A population-based study in Utah reported that first-degree relatives of individuals with bladder cancer have an increased risk (RR, 1.51; 95% CI, 0.98–2.2) of developing the disease, and this increased to 5.07 (95% CI, 0.97–12.5) when the proband was less than 60 years of age. There are 16 multiple-case UC reports in the literature, detailing 32 families with 86 affected individuals. The early age of onset and co-occurrence of other malignancies seems to suggest a genetic predisposition, but it is difficult to separate this from shared environmental exposure. A large Dutch case-control study of 1193 UC cases and 853 controls reported a smoking-adjusted relative risk of 1.8 (95% CI, 1.3–2.7) for a positive family history of UC, suggesting that smoking history and genetic susceptibility are independent risk factors for the disease. Other case-control and cohort studies completed to date support a modest hereditary component to UC, with most risk ratios lying between 1.4 and 1.9.
High-penetrance UC Genes
The most common hereditary cancer syndrome with UC as a characteristic is LS. This is an autosomal dominantly inherited condition resulting from germline mutation in mismatch repair (MMR) genes. It is the most common form of hereditary colorectal cancer and extracolonic manifestations include many malignancies, including UC. The revised Bethesda Guidelines, which were developed to help identify individuals and families who may be at risk for LS, include UC of the upper tract but not bladder among the syndrome-defining malignancies. Although several reports of bladder cancer in LS exist, the association remains unclear. A Dutch LS study reported an RR of 14 (95% CI, 6.7–29.5) for upper-tract UC, but the risk for developing UC of the bladder was not increased in this cohort. A discussion of screening for UC is beyond the scope of this manuscript, but guidelines for individuals with UC presently recommend considering annual urinary cytology.
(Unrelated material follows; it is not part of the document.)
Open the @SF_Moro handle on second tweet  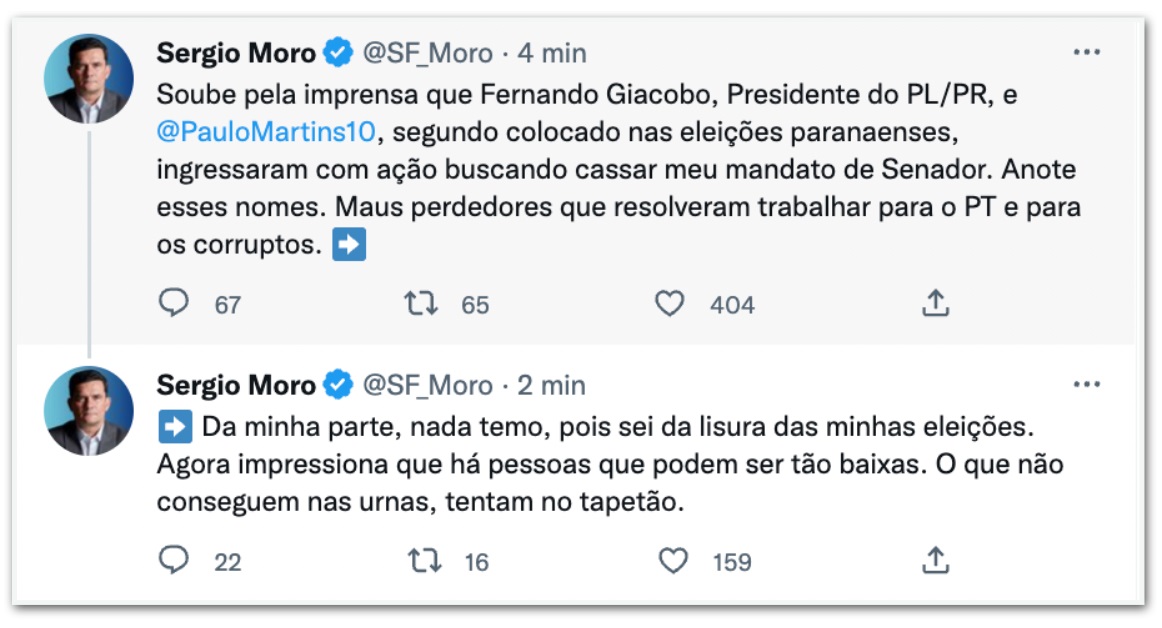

UC has been reported as a manifestation of other rare, high-penetrance syndromes. An association with hereditary RB was initially believed to be related to treatment effects from primary therapy for the RB ; however, survivors who did not receive radiation or chemotherapy had a considerably higher bladder cancer–specific mortality (standardized mortality ratio, 26.3; 95% CI, 8.5–61.4) than is seen in the general population, suggesting that UC of the bladder is a manifestation of hereditary RB. This is consistent with data demonstrating somatic mutations in RB or p53 in 50% of high-grade UC. Somatic mutations in HRAS and FGFR3 are commonly found in superficial UC. Costello syndrome is a hereditary condition with a large number of characteristic features, including UC of the bladder for adolescents and adults. HRAS is the only known mutation associated with this syndrome and, again, this germline association is consistent with somatic alterations identified in superficial UC. Germline FGFR3 mutations cause achondroplasia that is not associated with an increased risk of UC, but Apert syndrome, which results from mutations in FGFR2, has been associated with UC.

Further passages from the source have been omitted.